Other interests include astrology, politics, and new ways of selling things: "Today's advertising is stuck in the past, repetitive and boring. We have to sell but there's an urgent need to interest consumers, not hack them off so they chew up the sofa," he told Wikipedia.
==Early on==
Born in Highgate, London, his father, Lionel Oliver Evans, was an inventor and builder.
Educated briefly at Belmont, Mill Hill, Evans then worked with his father until one row too far drove him to Ghana, West Africa. There, to spice up a boring life selling insurance, he wrote for the Daily Mirror's West African subsidiary, the Accra Daily Graphic, becoming their African and Wimbledon tennis correspondent.〔Daily Graphic, 2 July 1954〕
Eventually his insurance employers realised he was spending more time on tennis than selling their product and he was fired.

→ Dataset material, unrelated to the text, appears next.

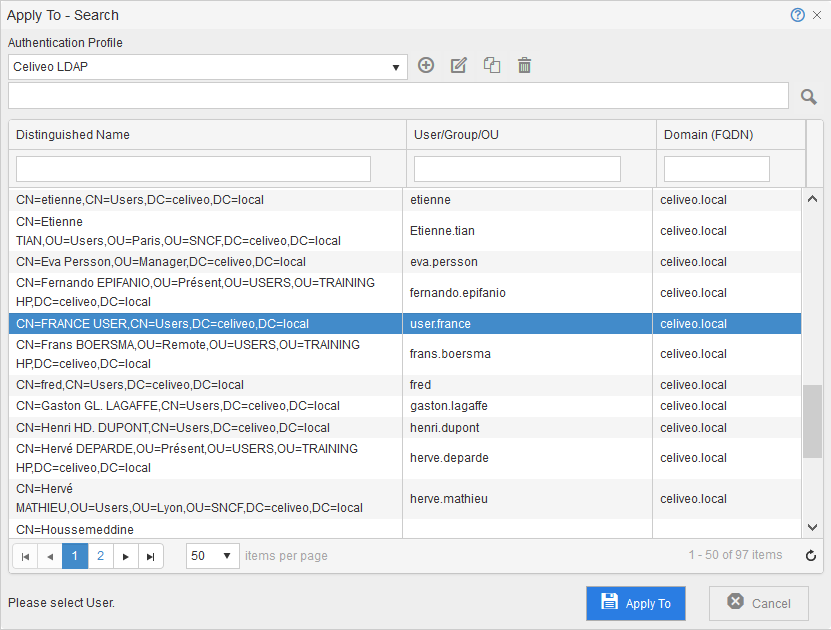This screenshot has height=630, width=831.
Task: Focus the main search text field
Action: [398, 96]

Returning to London, Evans and a self-confessed Casablancan cigarette smuggler, Roy Wallace-Dunlop〔Companies House, Glasgow〕 partnered to open one of the first coffee bars, The Cat's Whisker, with Spanish dancing and expressos as the drawcards. That partnership failing, Evans took on a young live-wire, Robin Eldridge (pictured); Eldridge suggested dropping the Spanish dancing for something 'fresher'. A juke box appeared, soon to be followed by live music. This attracted a flood of youngsters into Soho to listen to Lonnie Donegan and his skiffle and Tommy Steele's jumpin' rock 'n roll. With no space for dancing, The Cat's Whisker gave birth to the hand-jive which took off, enthusiastically supported, among many others, by film-maker Ken Russell, who was a Cat's Whisker customer making a name for himself as a freelance photographer at the time.